Seminar

Discourses that weigh: (re)thinking processes of bodily materialisation based on new feminist materialisms

Caynnã de Camargo Santos (CES)

October 9, 2023, 17h00

Room 2, CES | Alta

Comments: Virgínia Ferreira (FEUC/CES)


Overview
In her seminal Bodies that Matter, Judith Butler (1993) argues that regulatory norms and discursive practices are associated not only with processes of subjectification - which she previously addressed in Gender Trouble from her theory of gender performativity - but also with the production of the very materiality of bodies. Based on the Foucauldian emphasis on the productive facet of the power-knowledge dynamics that take part in Western modernity, Butler (1993) states that the body and sexual differences must be understood as the result of historically contingent processes and ideologically invested with materialisation, to the detriment of the usual naturalistic understandings that identify them as given and pre-discursive biological facticities.

However, in the course of her argument, we observe that the notion of “materialisation” proposed by the author and the constitutive potentials she attributes to discursive practices are mostly confined to the realms of language, meanings and structures of intelligibility, an emphasis that leads to an under-theorisation of the physical body and the material dimensions of the regulatory practices through which bodies are performed.
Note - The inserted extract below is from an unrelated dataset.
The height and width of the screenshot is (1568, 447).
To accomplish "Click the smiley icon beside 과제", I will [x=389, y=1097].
Nevertheless, is there any way to literalise the post-structuralist claims that bodies are produced discursively? Is it really possible that power and regulatory norms construct bodies beyond the conceptual level? If so, how would this happen? Furthermore, what changes need to be made to our usual understandings of the nature of “discursive practices” to enable us to overcome the linguistic and epistemic limits that usually mark constructivist positions on bodies?
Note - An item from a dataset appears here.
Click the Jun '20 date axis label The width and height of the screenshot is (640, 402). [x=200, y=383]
In this seminar, we aim to demonstrate that the recent contributions of the so-called new feminist materialisms - and especially the type of new materialism proposed by American physicist and feminist Karen Barad, called agential realism (Barad, 2007) - can illuminate our understanding of the relationships established between discursive practices and the materiality of bodies, in the sense of tensing, to the point of literalising, the post-structuralist maxim that discourses “systematically form the objects they speak of” (Foucault, 2008, p. 55).
The empirical material that will animate our discussions was produced as part of a doctoral research project whose main objective was to question, from a sociological perspective informed by the new feminist materialisms, the complex material-discursive interweavings inherent in the experiences of women with Mayer-Rokitansky-Küster-Hauser Syndrome (MRKH) in their interactions with biomedical knowledge and practice.


Bio notes

Caynnã de Camargo Santos holds a Ph.D. in Sociology from the University of Coimbra, a Master’s in Philosophy from the University of São Paulo, in the Cultural Studies Programme, and a degree from the University of São Paulo. He is currently a post-doctoral researcher at the Centre for Social Studies, as part of the project “ENGENDER: I Gender mainstreaming in curricula and pedagogical practices in Portuguese Public Universities”. He has developed his research and published in the areas of Women’s, Gender and Feminist Studies, working mainly on the following topics: sociology of gender relations, post-structuralist feminist theories, the body, new feminist materialisms and agential realism.

Virgínia Ferreira is 
Associate Professor of the Faculty of Economics of the University of Coimbra, Portugal, and researcher at the Center for Social Sciences. The common theme in her body of work is the analysis of how the social relationships between men and women in a society are shaped and re-shaped by various social processes and structures, namely: shifting economic and political conditions; technological revolution; labour market regulations, welfare state regimes and other societal institutions; and the attitudes, plans and behaviour of women and men in the domestic sphere. Using both qualitative and quantitative methods, her research has focused on the feminization of occupations, the changing patterns of sexual segregation of overall labour market and employment, and to the evolution of public and European equality policies. Member of the editorial board of national and international journals of social sciences and women's studies. Founding member of the Portuguese Association of Women's Studies. Since 2004, is a member of the European Commission Expert Group on Gender and Employment. Published work includes articles and essays in national and international periodicals and collective books.